The statement includes a link to the raw values involved in the transaction.
“@cybergibbons, @spudowiar, @ryancdotorg, @OverSoftNL, @ProfWoodward have all observed this attack. We have long track records of finding and reporting vulnerabilities and are trusted by the security community and media. We have no reason to fabricate such an attack. The attack can be demonstrated to [the] media,” the statement concludes.
During our interview with Bill Powell from Bitfi, he mentioned that the hackers did not send a device over for the company to analyze and fix.

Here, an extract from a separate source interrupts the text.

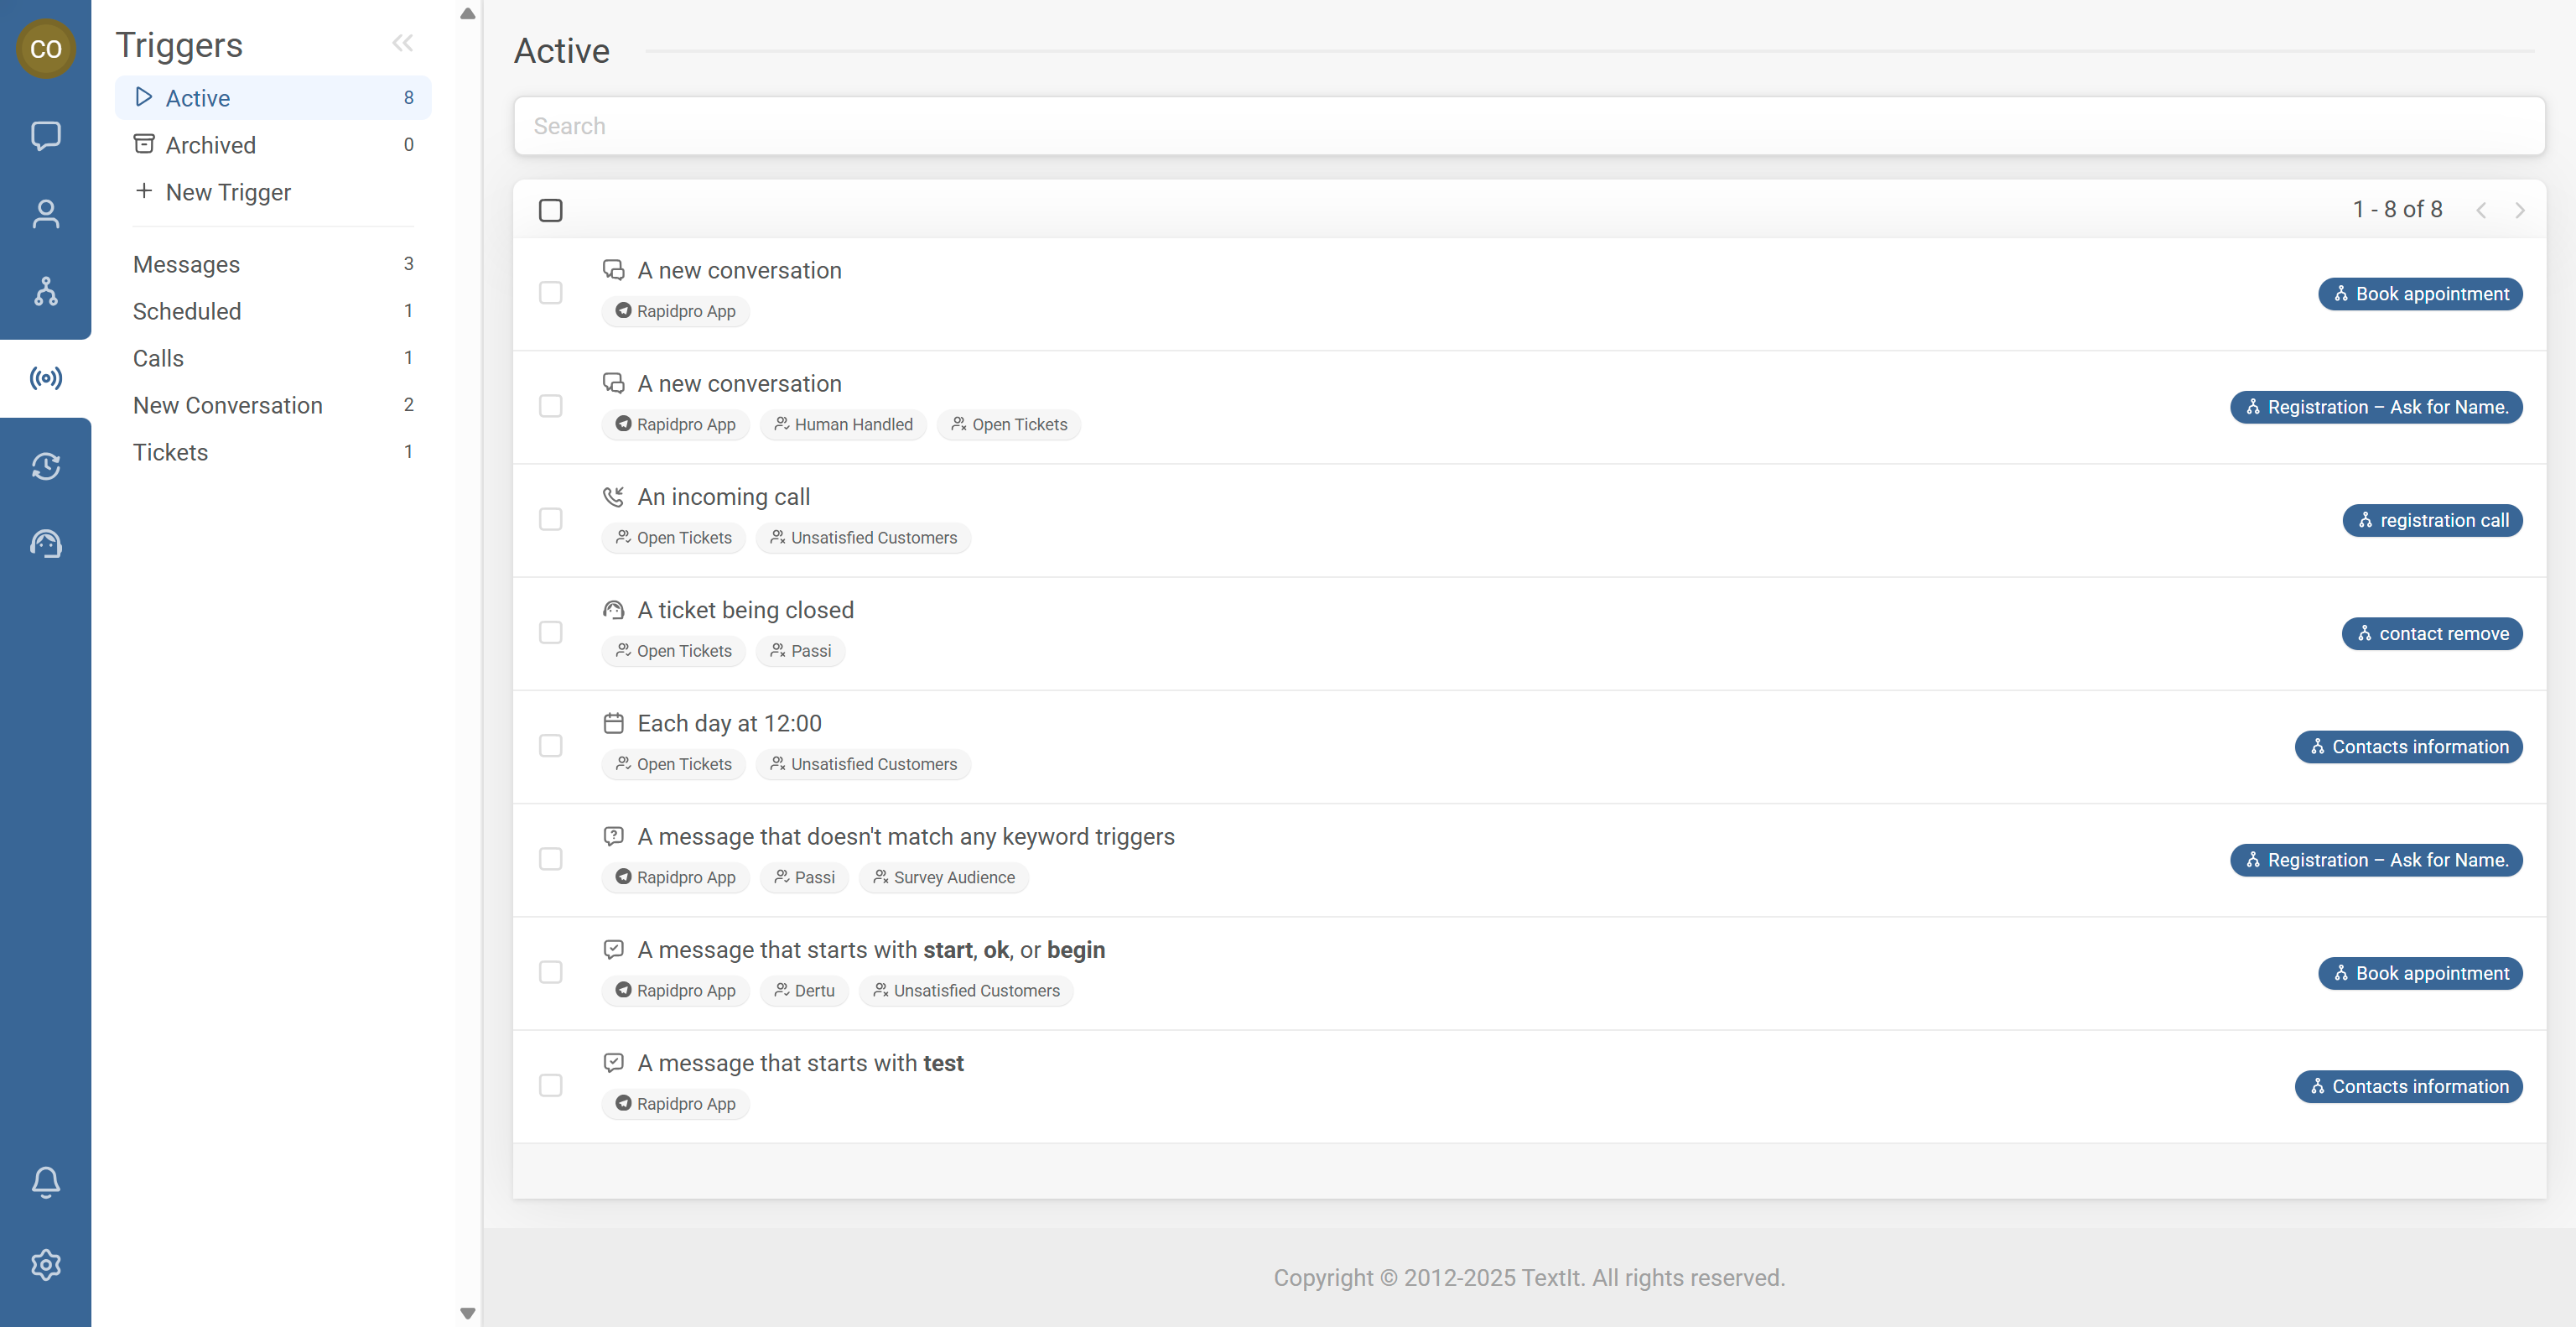Viewport: 2576px width, 1327px height.
Task: Check the An incoming call trigger checkbox
Action: pos(550,519)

“I cannot see that on the terms [for the bounty]. Very specifically they do say ‘This bounty program is not intended to help Bitfi to identify security vulnerabilities since we already claim that our security is absolute and that the wallet cannot be hacked or penetrated by outside attacks’,” Tierney replied.
After we asked him whether Bitfi has attempted to come forward and make amends, he also mentioned that “every communication I have had or seen with Bitfi has come back to deceptive behavior. We have tried speaking via @QuantusTecSol and he is more reasonable but I do not think messages are getting through to Daniel.”
Tierney also pointed out that there was one “in-depth review” written by an author who did not even possess the device at the time of writing.
We appreciate the effort that Andrew Tierney underwent in informing us and clarifying the situation from his side of the aisle. We continue to be open to any responses that Bitfi or John McAfee wish to provide.